É natural que, hoje, este seja um país triste, de gente pesarosa, apreensiva. É natural, mas superficial.
Não vale a pena celebrar vitórias que não existem. Mas daí a achar que tudo será como é, essa é uma conclusão que não nos podemos permitir. O que aconteceu tinha sido escrito por todas as penas dos intelectuais que não fraquejaram nem perante o facilitismo de achar que o mundo era bom antes da queda do Muro de Berlim, nem perante o «neoliberalismo», essa transformação do Estado numa gigante empresa privada.
Não acredito na natureza humana, nem em povos em si rebelados, como seriam os franceses, nem na lenda dos brancos costumes, na cobardia ou, o que é o mesmo, no medo atávico, que teriam os portugueses.
Portugal saiu do pacto social em 2008-2010. 40 anos de pacto social, em que os trabalhadores se organizaram em sindicatos ou nem sequer se organizaram; 40 anos de dirigentes educados nesse pacto; 40 anos de democracia representativa em que os eleitores votam de 4 em 4 anos, regressando depois a casa para assistir à política pela televisão. Como a política deixou de ser exercida pelas pessoas, passou a ser um espectáculo de politiquice lamentável.

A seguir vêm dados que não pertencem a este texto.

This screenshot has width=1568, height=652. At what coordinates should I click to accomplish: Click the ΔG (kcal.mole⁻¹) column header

Na greve de há sensivelmente 2 meses, numa escola de Lisboa, uma professora reuniu um fundo de greve dos professores para pagar aos funcionários. Houve plenários. Houve resistências. Desde logo porque não se «queria os funcionários junto aos professores!». Mas chegaram a acordo e começaram a contribuir. Este fundo acabou por pagar o dia de greve de 10 funcionários e ainda sobrou dinheiro que foi entregue aos professores contratados. As funcionárias, acompanhadas por essa professora, escreveram uma carta ao seu sindicato a dizer que nem sequer tinham sabido da greve e que para «a próxima queriam ser avisadas da greve e queriam ir a um plenário». Tenho esta carta comigo.

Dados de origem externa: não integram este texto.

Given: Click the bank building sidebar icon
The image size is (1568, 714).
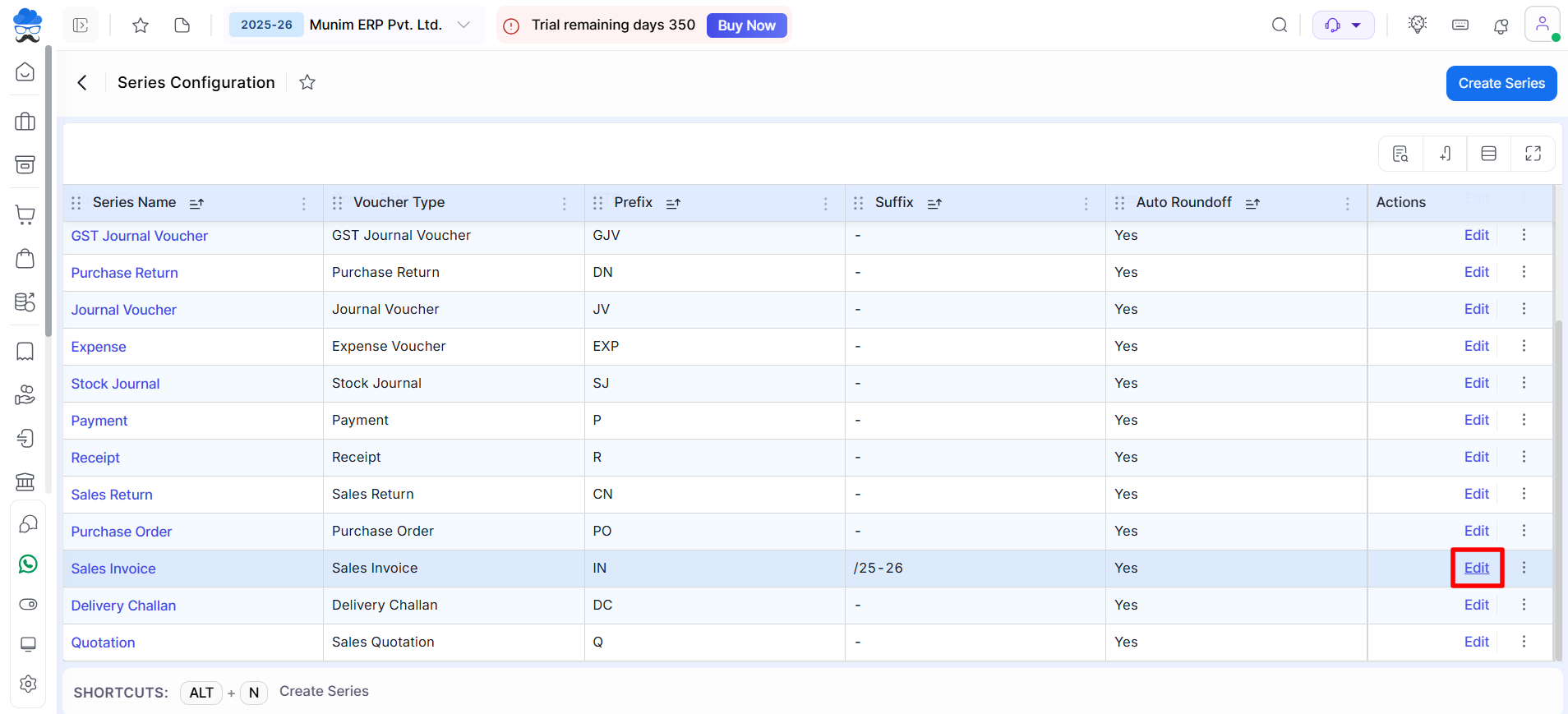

Este Pacto afastou muitos da capacidade de resistir, porque simplesmente desconhecem como fazê-lo. Não sabem os dirigentes sindicais actuais – alguns saberão – que a maioria das greves no nosso país, historicamente falando, foi feita sem qualquer protecção jurídica, nem direito ao trabalho. Que quem trabalhava ao domicílio era convocado pessoalmente a fazer greve também. Que os fundos de greves incluíam quem estava fora da fábrica e trabalhava à peça. Que, espantemo-nos!, quando os bombeiros faziam greve na República, Lisboa ardia porque não havia «serviços mínimos» e eles «estavam em greve!». Que tempos houve em que a maioria das greves eram convocadas de forma clandestina, para proteger os «precários», então, a esmagadora maioria. Que tudo isto se ergueu com uma cuidadosa organização que se baseava na confiança, solidariedade, compromisso, responsabilidade, pagamento de quotas para auto-financiar as organizações, debate da estratégia política (talvez o mais importante), até porque ser morto ou denunciado, mesmo antes da ditadura, na República ou na Monarquia, era uma ameaça real.
Vivemos um tempo que já não é. A História segue o seu curso. É normal e não nos deve angustiar. O Pacto Social expirou e as formas de organização que existem não funcionam. Não funcionam, e a razão não é porque as pessoas não aderem a elas: as pessoas não aderem a elas porque estas formas de organização não funcionam mesmo.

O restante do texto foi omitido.